[[ DATA SUPPLIED, beginning ]]

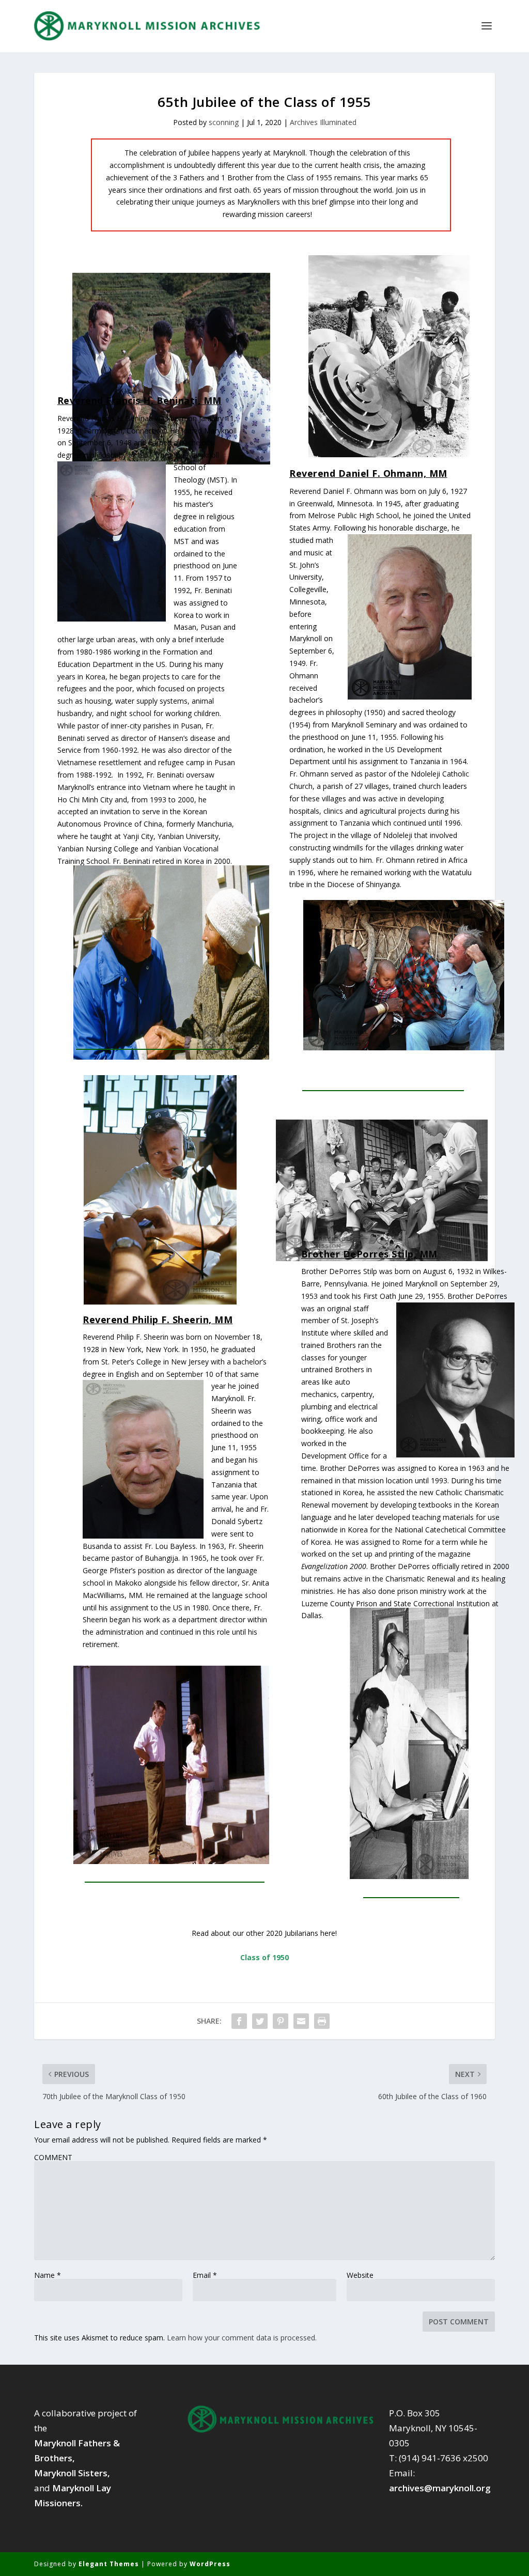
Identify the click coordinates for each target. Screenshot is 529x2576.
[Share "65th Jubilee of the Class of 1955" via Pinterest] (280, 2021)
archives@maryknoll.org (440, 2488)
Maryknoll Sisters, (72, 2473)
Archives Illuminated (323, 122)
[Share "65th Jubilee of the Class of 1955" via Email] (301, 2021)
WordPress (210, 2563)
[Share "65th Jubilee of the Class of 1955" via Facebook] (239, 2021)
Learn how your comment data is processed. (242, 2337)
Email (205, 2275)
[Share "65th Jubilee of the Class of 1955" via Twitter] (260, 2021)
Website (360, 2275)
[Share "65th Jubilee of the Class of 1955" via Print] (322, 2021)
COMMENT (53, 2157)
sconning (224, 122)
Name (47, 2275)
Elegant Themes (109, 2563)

[[ DATA SUPPLIED, end ]]
[[ DATA SUPPLIED, beginning ]]

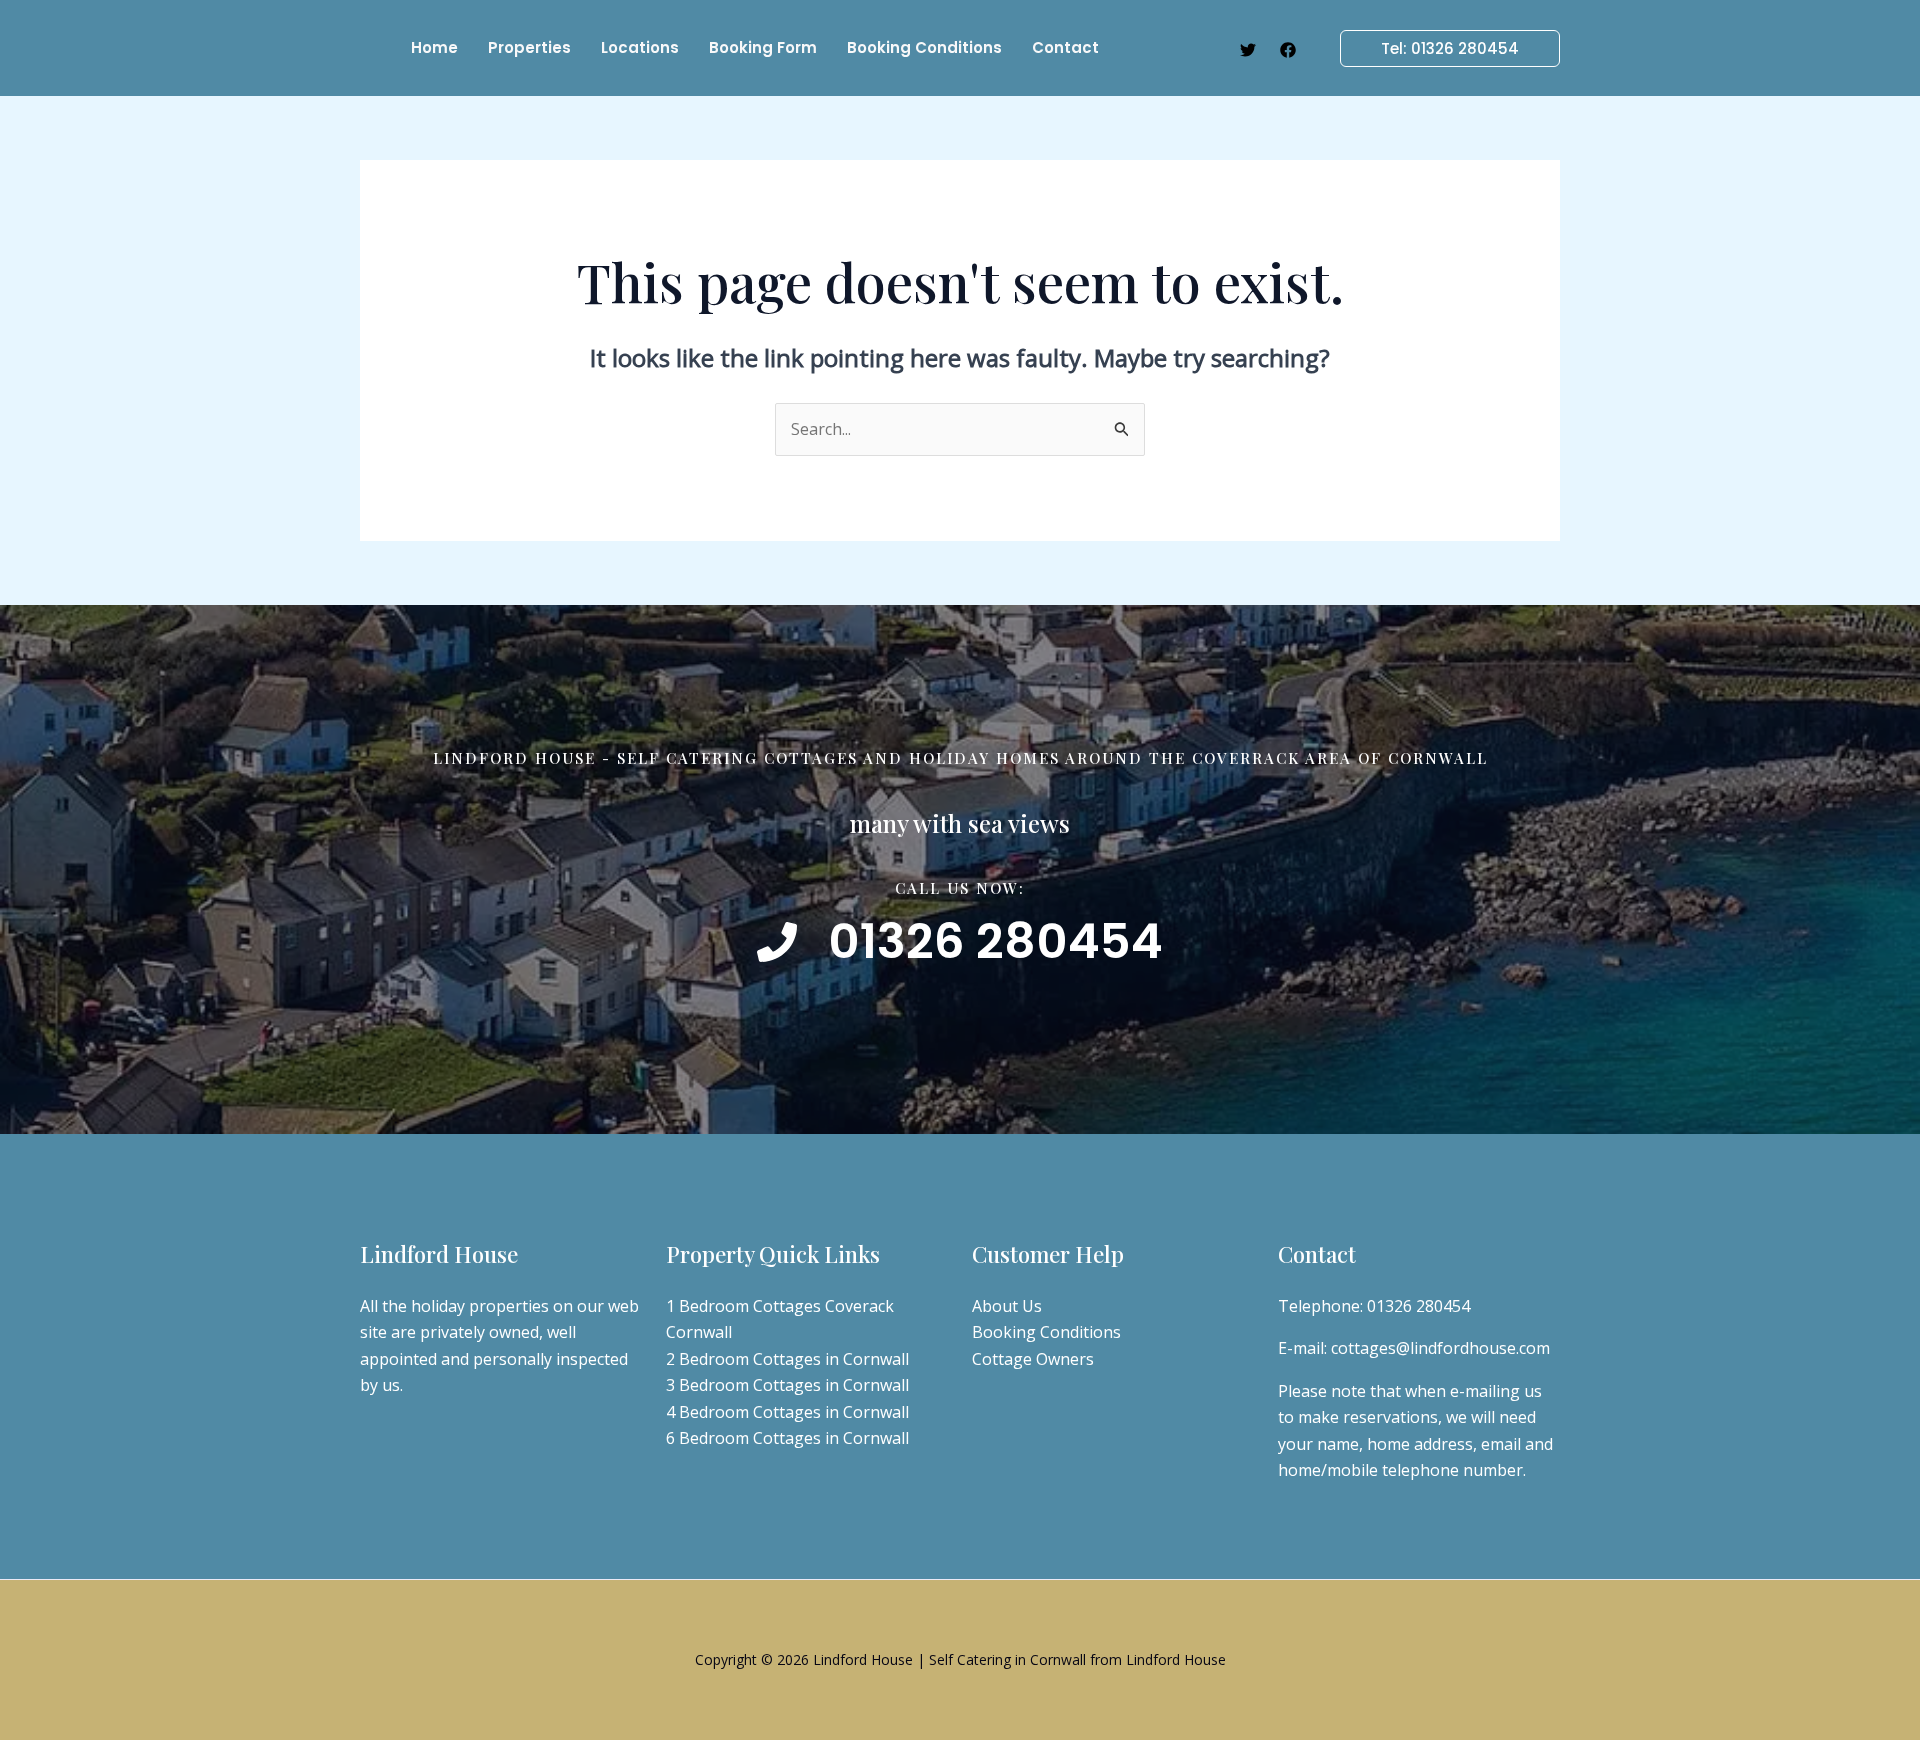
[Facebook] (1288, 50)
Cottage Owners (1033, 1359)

[[ DATA SUPPLIED, end ]]

§ **TASK ITEM**:
Look above for the line with "WordPress (210, 2563)" and the line with "Elegant Themes (109, 2563)". Write out those two lines and all the lines between them, exactly, and no others.

§ **OUTPUT OF THE EXERCISE**:
WordPress (210, 2563)
[Share "65th Jubilee of the Class of 1955" via Facebook] (239, 2021)
Learn how your comment data is processed. (242, 2337)
Email (205, 2275)
[Share "65th Jubilee of the Class of 1955" via Twitter] (260, 2021)
Website (360, 2275)
[Share "65th Jubilee of the Class of 1955" via Print] (322, 2021)
COMMENT (53, 2157)
sconning (224, 122)
Name (47, 2275)
Elegant Themes (109, 2563)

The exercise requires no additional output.